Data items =
==================================================

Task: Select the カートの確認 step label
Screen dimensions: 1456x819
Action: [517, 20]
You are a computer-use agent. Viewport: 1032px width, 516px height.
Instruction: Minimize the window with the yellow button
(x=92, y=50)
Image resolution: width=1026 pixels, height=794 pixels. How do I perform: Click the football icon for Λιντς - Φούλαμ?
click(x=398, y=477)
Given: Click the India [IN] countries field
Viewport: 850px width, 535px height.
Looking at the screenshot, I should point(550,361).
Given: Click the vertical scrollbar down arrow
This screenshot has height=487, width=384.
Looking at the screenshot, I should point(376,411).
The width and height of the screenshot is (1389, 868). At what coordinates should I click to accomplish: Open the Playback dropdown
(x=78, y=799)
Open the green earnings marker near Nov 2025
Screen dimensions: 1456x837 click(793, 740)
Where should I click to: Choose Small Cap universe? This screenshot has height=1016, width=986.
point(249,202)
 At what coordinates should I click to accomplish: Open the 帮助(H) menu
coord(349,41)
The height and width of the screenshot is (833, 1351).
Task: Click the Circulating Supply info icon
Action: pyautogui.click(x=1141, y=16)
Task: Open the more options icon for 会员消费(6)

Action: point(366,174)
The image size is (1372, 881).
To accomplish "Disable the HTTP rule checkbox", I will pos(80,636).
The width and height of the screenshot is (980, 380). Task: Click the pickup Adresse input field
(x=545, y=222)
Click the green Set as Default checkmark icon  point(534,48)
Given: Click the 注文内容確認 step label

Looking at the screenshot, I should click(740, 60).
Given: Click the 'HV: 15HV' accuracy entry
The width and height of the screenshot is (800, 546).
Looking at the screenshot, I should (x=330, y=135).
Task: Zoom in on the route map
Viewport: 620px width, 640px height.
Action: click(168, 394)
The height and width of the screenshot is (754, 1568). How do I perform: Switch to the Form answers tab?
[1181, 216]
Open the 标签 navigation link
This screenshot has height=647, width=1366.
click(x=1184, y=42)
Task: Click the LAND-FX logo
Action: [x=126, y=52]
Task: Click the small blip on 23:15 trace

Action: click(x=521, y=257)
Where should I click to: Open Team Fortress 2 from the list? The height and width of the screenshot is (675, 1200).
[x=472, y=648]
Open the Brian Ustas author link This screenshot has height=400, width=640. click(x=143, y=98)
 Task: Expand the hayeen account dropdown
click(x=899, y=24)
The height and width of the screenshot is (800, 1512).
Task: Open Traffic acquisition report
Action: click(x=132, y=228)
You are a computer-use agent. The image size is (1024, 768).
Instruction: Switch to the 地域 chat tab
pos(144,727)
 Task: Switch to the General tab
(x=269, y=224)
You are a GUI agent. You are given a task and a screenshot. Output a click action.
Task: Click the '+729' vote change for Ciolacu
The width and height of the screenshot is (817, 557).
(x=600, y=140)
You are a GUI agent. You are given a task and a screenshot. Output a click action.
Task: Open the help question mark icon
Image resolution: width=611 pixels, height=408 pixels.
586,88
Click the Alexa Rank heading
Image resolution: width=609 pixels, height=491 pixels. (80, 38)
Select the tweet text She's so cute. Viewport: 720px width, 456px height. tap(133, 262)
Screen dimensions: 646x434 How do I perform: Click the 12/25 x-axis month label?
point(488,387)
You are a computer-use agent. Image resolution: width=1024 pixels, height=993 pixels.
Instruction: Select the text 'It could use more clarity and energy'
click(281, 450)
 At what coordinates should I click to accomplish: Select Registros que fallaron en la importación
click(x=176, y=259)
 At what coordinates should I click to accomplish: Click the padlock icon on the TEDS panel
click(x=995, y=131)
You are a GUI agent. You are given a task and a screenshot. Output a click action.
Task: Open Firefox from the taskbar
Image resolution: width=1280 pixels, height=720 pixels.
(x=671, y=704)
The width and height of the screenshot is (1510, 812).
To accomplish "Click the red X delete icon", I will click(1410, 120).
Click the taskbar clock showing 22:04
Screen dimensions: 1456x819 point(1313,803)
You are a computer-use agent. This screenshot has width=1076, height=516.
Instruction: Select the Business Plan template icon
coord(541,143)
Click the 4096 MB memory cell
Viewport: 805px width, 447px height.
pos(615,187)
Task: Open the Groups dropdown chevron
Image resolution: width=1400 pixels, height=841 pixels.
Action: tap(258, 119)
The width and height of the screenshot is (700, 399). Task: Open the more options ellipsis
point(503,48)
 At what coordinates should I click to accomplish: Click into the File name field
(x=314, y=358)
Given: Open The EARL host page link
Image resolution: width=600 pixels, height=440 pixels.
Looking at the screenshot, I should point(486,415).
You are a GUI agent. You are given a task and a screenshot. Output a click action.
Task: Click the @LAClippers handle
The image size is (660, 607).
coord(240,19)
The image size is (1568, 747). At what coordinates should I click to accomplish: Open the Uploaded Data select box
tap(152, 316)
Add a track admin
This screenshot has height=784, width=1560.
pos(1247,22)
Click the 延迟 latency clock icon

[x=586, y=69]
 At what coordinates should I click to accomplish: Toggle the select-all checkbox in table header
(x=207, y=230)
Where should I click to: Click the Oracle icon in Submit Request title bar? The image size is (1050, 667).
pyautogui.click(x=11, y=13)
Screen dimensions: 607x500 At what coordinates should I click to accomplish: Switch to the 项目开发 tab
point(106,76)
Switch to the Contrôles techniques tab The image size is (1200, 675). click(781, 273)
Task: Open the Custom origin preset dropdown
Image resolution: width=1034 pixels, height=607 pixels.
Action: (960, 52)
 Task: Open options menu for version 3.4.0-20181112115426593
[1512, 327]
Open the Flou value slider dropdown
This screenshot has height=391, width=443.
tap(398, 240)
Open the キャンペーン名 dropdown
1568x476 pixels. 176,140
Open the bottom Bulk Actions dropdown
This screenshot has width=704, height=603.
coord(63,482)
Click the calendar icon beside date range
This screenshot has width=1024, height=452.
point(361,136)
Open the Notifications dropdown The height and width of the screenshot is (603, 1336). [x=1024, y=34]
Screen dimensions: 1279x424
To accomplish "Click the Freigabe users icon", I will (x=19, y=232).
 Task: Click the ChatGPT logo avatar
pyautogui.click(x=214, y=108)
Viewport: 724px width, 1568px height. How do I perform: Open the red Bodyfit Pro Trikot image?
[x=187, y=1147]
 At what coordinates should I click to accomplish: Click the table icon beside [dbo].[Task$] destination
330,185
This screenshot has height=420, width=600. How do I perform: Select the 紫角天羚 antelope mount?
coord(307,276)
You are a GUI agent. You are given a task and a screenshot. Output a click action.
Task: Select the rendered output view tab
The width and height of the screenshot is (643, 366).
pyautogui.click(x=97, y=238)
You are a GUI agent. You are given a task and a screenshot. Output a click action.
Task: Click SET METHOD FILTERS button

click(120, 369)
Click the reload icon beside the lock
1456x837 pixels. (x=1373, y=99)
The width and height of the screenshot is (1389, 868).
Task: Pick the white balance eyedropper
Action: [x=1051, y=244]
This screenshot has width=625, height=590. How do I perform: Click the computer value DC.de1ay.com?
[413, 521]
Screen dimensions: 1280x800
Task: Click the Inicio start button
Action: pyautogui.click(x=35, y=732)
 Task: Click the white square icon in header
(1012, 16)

==================================================

Problem to work on = Reproduce the items above verbatim, starting at the line containing "You are a computer-use agent. Viewport: 1032px" and ending at the line containing "Action: [x=126, y=52]", both lines included.

Correct output =
You are a computer-use agent. Viewport: 1032px width, 516px height.
Instruction: Minimize the window with the yellow button
(x=92, y=50)
Image resolution: width=1026 pixels, height=794 pixels. How do I perform: Click the football icon for Λιντς - Φούλαμ?
click(x=398, y=477)
Given: Click the India [IN] countries field
Viewport: 850px width, 535px height.
Looking at the screenshot, I should point(550,361).
Given: Click the vertical scrollbar down arrow
This screenshot has height=487, width=384.
Looking at the screenshot, I should point(376,411).
The width and height of the screenshot is (1389, 868). At what coordinates should I click to accomplish: Open the Playback dropdown
(x=78, y=799)
Open the green earnings marker near Nov 2025
Screen dimensions: 1456x837 click(793, 740)
Where should I click to: Choose Small Cap universe? This screenshot has height=1016, width=986.
point(249,202)
 At what coordinates should I click to accomplish: Open the 帮助(H) menu
coord(349,41)
The height and width of the screenshot is (833, 1351).
Task: Click the Circulating Supply info icon
Action: pyautogui.click(x=1141, y=16)
Task: Open the more options icon for 会员消费(6)

Action: point(366,174)
The image size is (1372, 881).
To accomplish "Disable the HTTP rule checkbox", I will pos(80,636).
The width and height of the screenshot is (980, 380). Task: Click the pickup Adresse input field
(x=545, y=222)
Click the green Set as Default checkmark icon  point(534,48)
Given: Click the 注文内容確認 step label

Looking at the screenshot, I should click(740, 60).
Given: Click the 'HV: 15HV' accuracy entry
The width and height of the screenshot is (800, 546).
Looking at the screenshot, I should (x=330, y=135).
Task: Zoom in on the route map
Viewport: 620px width, 640px height.
Action: click(168, 394)
The height and width of the screenshot is (754, 1568). How do I perform: Switch to the Form answers tab?
[1181, 216]
Open the 标签 navigation link
This screenshot has height=647, width=1366.
click(x=1184, y=42)
Task: Click the LAND-FX logo
Action: [x=126, y=52]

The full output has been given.